The inclusion of the 2010 study by Cohn et al.7 represents a case where discrepancies in both data extraction and application of study inclusion criteria occur. The data extracted for length of hospital stay were described in the source paper as hospital-free days of the first 30 post-surgical days. Most importantly, Cohn et al. describe thenar placement of the oximetry probes, and we would therefore question inclusion of this study in a meta-analysis of cerebral NIRS-based management.

Following good practice, Zorrilla-Vaca et al. published their meta-analysis protocol (PROSPERO: CRD42017057293), but there were some deviations from the protocol that were not explained in their text. For example, the protocol describes continuous variable data synthesis using mean differences, which is changed to standardized mean differences in the final text. The latter is required when combining data on non-comparable scales, but the combined studies all used readily relatable units. For clinician readers, a mean change in hospital stay in days or hours is much more understandable than a proportional change in the standard deviation.

The protocol describes subgroup analyses by surgery and device, but the device analysis is not described. An analysis by intervention protocol was presented, but not mentioned in the protocol. This is important because the NIRS device provides data, but patient outcomes will only be influenced by the providers’ response to those data. The authors classify seven of the studies as using a Denault-type algorithm8 to correct cerebral desaturation. On closer examination, we suggest that nine of the studies generally follow the principal components of the algorithm. Regarding the subgroup results, in the text they indicate that for the primary outcome of Postoperative Cognitive Dysfunction (POCD), five of seven trials did not use the Denault algorithm yet yielded a significant effect of lower POCD. In fact, four studies did use the algorithm, and re-calculation suggests the non-Denault algorithm studies trended towards non-significantly lower incidences of POCD. This difference is potentially crucial, as the suggestion that outcomes are improved regardless of how one responds to the NIRS data may not be supported.

Following our observations, we have re-analyzed the data from the studies indicated, except for the Cohn paper, which should not have been included.
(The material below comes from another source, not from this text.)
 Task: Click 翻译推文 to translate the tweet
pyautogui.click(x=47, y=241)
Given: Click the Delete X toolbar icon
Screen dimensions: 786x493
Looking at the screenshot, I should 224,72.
Details are found in the Electronic Supplementary Material eAppendix accompanying this submission, including the values used in the re-analysis and details of any assumptions or transformations of the source data undertaken. Subgroup analyses were performed for surgery class, device, and intervention algorithm.

As mentioned, most conclusions regarding outcomes do not change; NIRS-based monitoring is still significantly associated with a lower risk of postoperative cognitive impairment (P = 0.010) and with shorter ICU length of stay (P < 0.001). Subgroup analyses suggest, though, that other outcomes may be influenced by interactions among surgery type, device, or intervention algorithm. For example, POCD risk reduction may become insignificant if a Denault-type algorithm is not used (three studies; risk ratio, 0.82; 95% confidence interval, 0.60 to 1.13; P = 0.23; intergroup P = 0.08).

We emphasize that NIRS monitoring itself cannot change patient outcomes; instead, it will be the response of the clinical team to the NIRS data and application of clinical algorithms incorporating these data that may result in patient safety benefits. We agree with the caution expressed by Zorilla-Vaca et al. that results are subject to interpretation as it remains up to the reader to decide whether statistically significant results in such an analysis justify the modification of clinical practice; in any event, however, decisions should be based on the most transparent and accurate values possible.